**Exercise:** Repeat exactly every line that comes at or after the line containing "Delete the Congés annuels.xlsx upload item", through the end of the entries below.

────────────────

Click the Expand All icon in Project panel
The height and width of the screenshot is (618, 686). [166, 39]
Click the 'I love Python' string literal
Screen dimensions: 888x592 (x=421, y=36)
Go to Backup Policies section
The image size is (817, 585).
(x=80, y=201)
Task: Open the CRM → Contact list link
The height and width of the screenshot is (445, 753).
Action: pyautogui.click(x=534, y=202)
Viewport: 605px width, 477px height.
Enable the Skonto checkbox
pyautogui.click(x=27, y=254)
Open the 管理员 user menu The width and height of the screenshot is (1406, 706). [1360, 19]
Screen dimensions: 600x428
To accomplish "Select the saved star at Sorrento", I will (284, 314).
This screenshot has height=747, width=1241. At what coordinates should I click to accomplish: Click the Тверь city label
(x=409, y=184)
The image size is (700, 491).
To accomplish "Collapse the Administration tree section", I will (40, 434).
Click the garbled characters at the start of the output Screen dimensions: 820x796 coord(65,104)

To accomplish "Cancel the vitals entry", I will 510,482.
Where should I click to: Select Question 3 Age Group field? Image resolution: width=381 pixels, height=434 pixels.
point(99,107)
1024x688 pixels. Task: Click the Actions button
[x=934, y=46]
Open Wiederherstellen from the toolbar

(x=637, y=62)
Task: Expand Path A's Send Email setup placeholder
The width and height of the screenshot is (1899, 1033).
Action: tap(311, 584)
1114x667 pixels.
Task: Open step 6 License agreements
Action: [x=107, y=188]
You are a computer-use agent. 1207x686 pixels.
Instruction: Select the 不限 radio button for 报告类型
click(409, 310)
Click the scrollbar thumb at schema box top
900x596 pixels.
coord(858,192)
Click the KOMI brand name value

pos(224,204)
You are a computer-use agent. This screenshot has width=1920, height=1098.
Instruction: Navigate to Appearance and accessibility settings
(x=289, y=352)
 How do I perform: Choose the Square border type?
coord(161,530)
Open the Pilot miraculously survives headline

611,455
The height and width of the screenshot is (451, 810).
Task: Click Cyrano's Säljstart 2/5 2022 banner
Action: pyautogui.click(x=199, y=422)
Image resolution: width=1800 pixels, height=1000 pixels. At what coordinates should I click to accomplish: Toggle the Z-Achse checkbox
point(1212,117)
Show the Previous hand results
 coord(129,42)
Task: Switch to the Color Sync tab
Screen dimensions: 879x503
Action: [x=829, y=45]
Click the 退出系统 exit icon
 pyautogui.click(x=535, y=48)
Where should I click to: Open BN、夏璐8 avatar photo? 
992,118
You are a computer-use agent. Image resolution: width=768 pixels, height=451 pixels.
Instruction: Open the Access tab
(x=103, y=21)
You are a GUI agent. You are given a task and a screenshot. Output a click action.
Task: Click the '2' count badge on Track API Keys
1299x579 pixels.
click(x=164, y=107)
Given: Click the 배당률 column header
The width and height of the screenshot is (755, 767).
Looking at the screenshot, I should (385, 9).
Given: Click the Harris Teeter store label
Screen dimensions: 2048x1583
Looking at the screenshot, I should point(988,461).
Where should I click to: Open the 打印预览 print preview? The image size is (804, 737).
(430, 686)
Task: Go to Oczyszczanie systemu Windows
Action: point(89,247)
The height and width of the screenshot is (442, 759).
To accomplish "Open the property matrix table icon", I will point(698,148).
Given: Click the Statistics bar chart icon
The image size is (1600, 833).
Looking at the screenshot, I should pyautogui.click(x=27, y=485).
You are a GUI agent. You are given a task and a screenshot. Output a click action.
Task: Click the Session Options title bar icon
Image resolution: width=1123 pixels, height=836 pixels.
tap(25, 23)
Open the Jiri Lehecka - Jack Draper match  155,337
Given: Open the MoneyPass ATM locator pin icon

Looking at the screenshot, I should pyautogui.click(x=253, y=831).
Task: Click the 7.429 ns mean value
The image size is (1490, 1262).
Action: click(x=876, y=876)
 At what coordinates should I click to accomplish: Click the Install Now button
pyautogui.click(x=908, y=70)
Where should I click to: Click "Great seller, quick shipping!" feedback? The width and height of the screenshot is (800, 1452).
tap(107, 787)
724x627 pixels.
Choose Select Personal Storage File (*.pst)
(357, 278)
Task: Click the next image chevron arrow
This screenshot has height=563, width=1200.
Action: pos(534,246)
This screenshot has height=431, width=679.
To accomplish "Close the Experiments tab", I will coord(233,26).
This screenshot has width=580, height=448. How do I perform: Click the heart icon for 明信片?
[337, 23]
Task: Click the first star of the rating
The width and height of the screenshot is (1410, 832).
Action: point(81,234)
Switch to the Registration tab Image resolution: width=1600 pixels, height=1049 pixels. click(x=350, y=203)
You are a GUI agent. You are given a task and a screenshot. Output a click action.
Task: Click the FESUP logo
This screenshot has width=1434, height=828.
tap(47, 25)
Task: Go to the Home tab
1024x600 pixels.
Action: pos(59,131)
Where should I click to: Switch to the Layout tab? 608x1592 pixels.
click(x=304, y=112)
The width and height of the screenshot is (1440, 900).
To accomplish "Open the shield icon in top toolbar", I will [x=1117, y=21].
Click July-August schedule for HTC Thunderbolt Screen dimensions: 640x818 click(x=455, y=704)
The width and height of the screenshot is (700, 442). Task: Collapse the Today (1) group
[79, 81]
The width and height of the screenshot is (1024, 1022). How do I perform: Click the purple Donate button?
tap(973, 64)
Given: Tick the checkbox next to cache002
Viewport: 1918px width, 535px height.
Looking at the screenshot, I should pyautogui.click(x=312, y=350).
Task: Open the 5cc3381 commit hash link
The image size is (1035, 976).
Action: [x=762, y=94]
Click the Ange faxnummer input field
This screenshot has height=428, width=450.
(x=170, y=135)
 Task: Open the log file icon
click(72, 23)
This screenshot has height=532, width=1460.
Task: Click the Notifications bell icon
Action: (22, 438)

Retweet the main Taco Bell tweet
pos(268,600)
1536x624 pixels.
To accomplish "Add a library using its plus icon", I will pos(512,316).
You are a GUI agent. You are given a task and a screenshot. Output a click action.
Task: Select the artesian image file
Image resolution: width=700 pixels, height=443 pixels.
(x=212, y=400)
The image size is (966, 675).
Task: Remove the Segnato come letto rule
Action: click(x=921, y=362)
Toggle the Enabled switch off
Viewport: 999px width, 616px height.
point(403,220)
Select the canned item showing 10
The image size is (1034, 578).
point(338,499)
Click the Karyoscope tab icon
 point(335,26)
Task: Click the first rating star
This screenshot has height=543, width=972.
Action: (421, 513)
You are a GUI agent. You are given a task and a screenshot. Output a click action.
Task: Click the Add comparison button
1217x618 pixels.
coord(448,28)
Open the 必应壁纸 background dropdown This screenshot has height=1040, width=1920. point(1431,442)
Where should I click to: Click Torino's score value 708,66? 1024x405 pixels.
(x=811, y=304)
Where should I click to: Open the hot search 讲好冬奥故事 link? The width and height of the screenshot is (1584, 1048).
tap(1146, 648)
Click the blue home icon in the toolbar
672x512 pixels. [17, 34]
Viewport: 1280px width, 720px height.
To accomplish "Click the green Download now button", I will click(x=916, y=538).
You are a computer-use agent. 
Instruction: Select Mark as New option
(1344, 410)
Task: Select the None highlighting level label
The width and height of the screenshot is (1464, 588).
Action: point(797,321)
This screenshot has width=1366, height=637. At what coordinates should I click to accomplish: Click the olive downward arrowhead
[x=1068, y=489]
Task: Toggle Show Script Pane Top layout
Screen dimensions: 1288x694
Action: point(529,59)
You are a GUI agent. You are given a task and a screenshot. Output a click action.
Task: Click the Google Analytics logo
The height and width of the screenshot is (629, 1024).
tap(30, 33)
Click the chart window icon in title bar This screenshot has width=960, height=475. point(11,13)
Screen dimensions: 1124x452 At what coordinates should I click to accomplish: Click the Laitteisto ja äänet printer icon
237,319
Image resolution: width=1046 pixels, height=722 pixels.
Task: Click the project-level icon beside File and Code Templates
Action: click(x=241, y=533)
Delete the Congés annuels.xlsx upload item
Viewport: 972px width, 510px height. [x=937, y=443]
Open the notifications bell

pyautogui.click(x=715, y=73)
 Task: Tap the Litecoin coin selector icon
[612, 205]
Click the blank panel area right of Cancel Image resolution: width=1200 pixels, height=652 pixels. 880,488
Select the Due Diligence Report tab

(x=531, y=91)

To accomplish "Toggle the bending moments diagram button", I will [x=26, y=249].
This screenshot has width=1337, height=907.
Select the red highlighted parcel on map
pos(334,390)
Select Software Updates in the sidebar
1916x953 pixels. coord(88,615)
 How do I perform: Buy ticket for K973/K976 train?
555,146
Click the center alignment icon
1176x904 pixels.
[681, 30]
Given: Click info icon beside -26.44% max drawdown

────────────────

**Answer space:**
Delete the Congés annuels.xlsx upload item
Viewport: 972px width, 510px height. [x=937, y=443]
Open the notifications bell

pyautogui.click(x=715, y=73)
 Task: Tap the Litecoin coin selector icon
[612, 205]
Click the blank panel area right of Cancel Image resolution: width=1200 pixels, height=652 pixels. 880,488
Select the Due Diligence Report tab

(x=531, y=91)

To accomplish "Toggle the bending moments diagram button", I will [x=26, y=249].
This screenshot has width=1337, height=907.
Select the red highlighted parcel on map
pos(334,390)
Select Software Updates in the sidebar
1916x953 pixels. coord(88,615)
 How do I perform: Buy ticket for K973/K976 train?
555,146
Click the center alignment icon
1176x904 pixels.
[681, 30]
Given: Click info icon beside -26.44% max drawdown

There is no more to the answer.